Dans le cas d’Israël, on connaît bien l’inimité entre le régime iranien actuel et Tel-Aviv. Dans le cas de la Turquie, cependant, les choses sont différentes. La Turquie est un pays musulman, comme l’Iran – bien qu’ils appartiennent à des branches distinctes de l’Islam -, et ils commercent également entre eux, avec des échanges qui ont augmenté avec la pression et les sanctions économiques de l’UE et des Etats-Unis contre Téhéran. Mais, en même temps, la Turquie et l’Iran sont également concurrents sur la scène internationale et leur rivalité à deux motivations importantes : les pays d’Asie Centrale issus de l’ex-URSS et l’Irak où, avec le retrait des forces étatsuniennes, l’Iran est resté l’unique gagnant.

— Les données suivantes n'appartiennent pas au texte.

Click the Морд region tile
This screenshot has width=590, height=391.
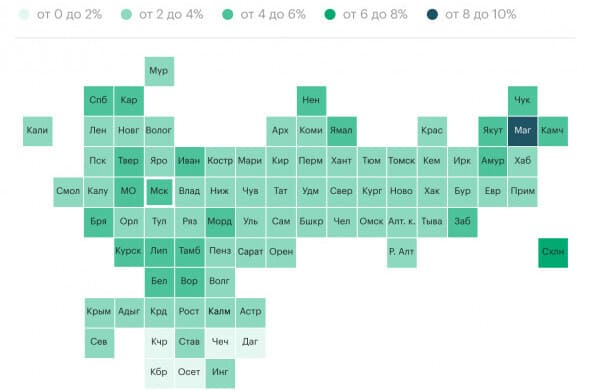click(x=220, y=222)
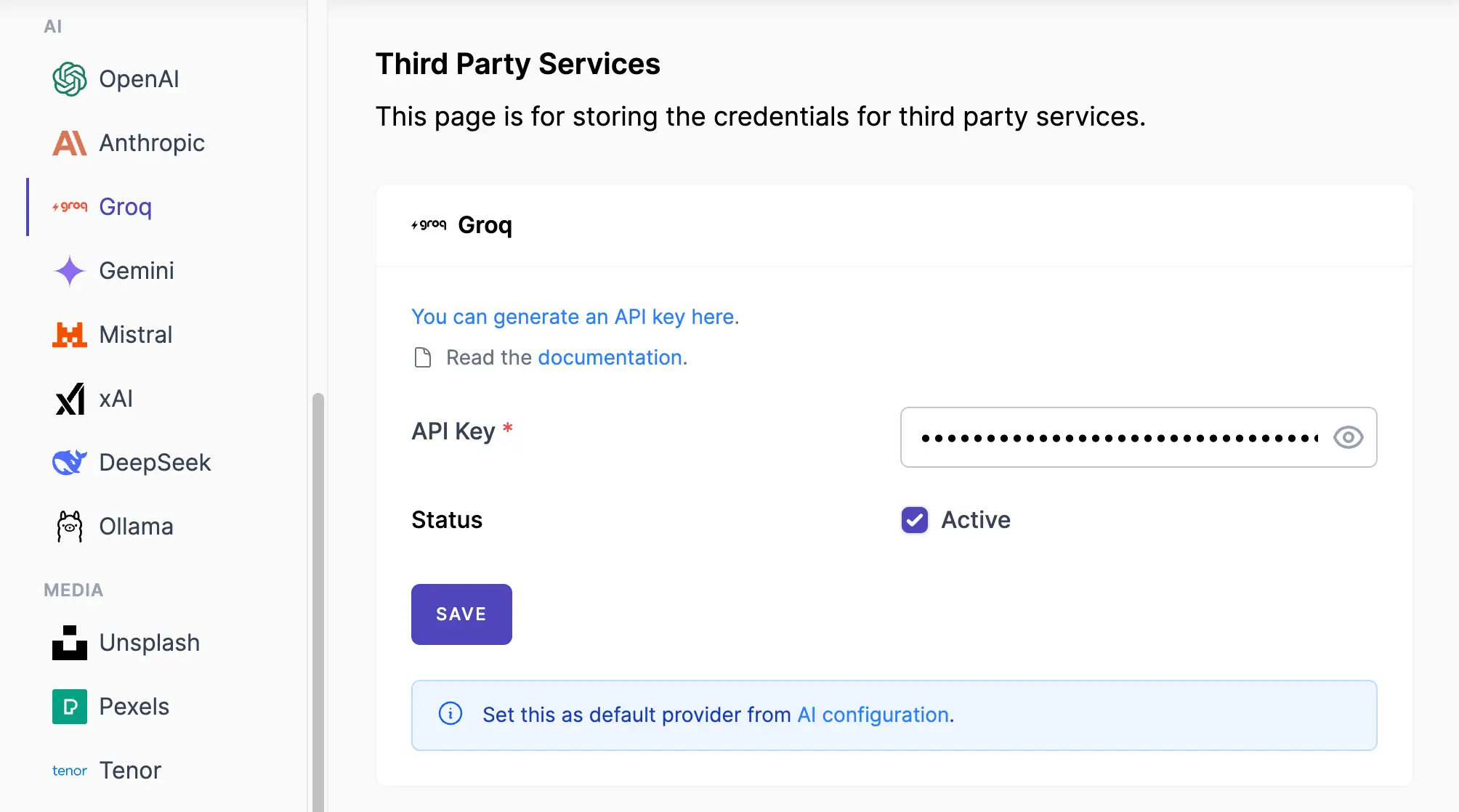Click the SAVE button
This screenshot has width=1459, height=812.
coord(461,614)
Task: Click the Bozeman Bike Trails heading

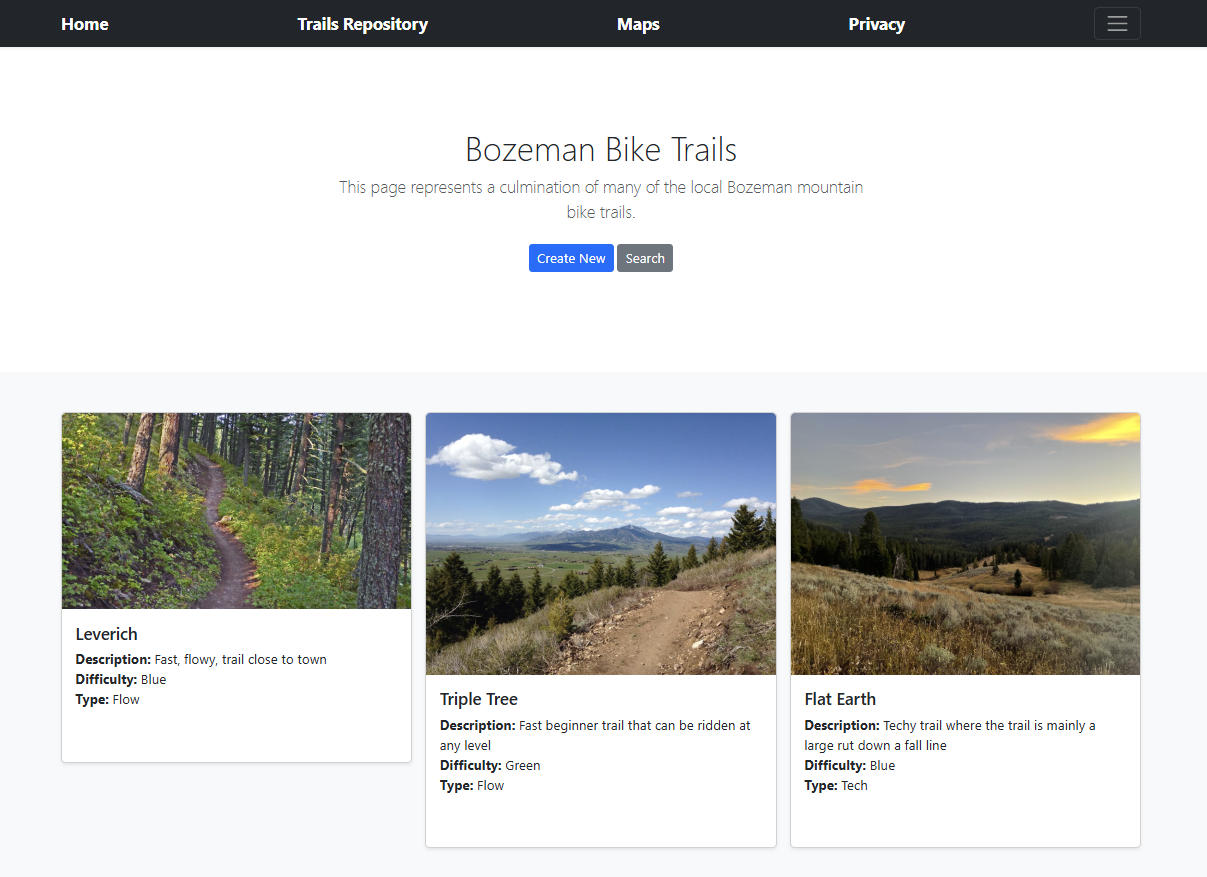Action: (x=601, y=150)
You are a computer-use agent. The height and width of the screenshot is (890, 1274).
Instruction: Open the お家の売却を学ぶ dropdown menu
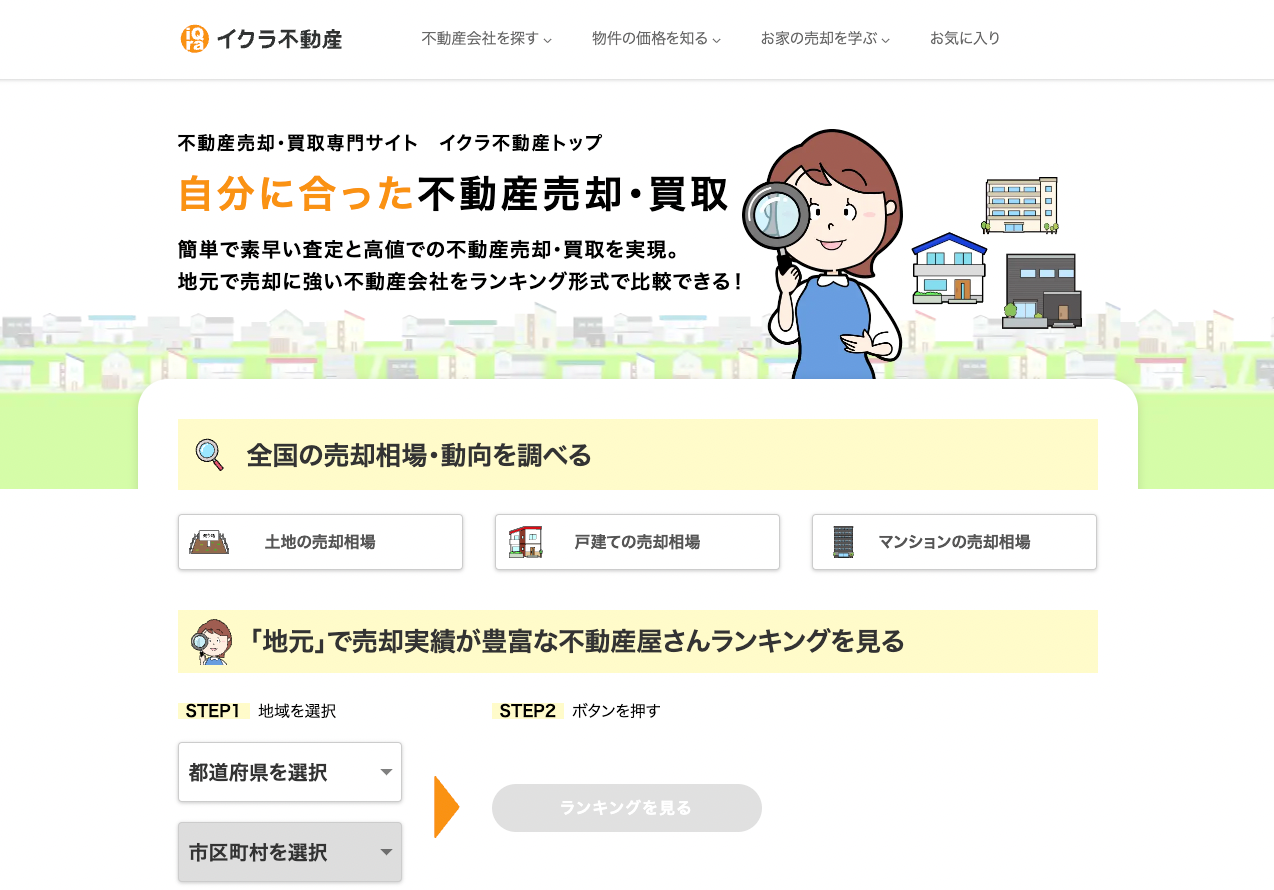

Aujourd’hui, Téhéran est le principal partenaire commercial de Bagdad ; les services de renseignement iraniens opèrent pratiquement sur tout son territoire ; le gouvernement irakien considère l’Iran comme son principal ami et, fait également significatif : l’Iran utilise l’espace aérien irakien pour acheminer son aide au régime syrien. Bien que les Etats-Unis fassent pression sur l’Irak pour qu’il agisse contre l’utilisation de son espace aérien, le gouvernement irakien est tellement faible militairement qu’il ne pourrait l’interdire par la force. Et je pense qu’il n’a aucune intention de le faire. Tout cela favorise également l’inimité entre l’Irak et la Turquie, qui soutient l’opposition syrienne.

Pendant ce temps, en Syrie, la situation se complique chaque jour parce que l’opposition à Al-Assad est en train de tomber sous le contrôle des islamistes radicaux (ce qui a provoqué la récente démission d’un des leaders les plus importants de la résistance modérée). Cela importe peu à l’Arabie Saoudite, dont le régime est également islamiste radical et qui va continuer à soutenir l’opposition syrienne. Mais d’autres pays vont y penser à deux fois avant d’apporter une aide quelconque à des groupes qui, à l’avenir, pourraient se convertir en de nouvelles versions des talibans. Cette crainte bénéficie à deux acteurs de la scène régionale : le gouvernement syrien et l’Iran, qui compte la Syrie parmi ses alliés les plus fidèles dans les pays arabes et dont elle a besoin pour envoyer des armes au Hezbollah au Liban et au Hamas à Gaza.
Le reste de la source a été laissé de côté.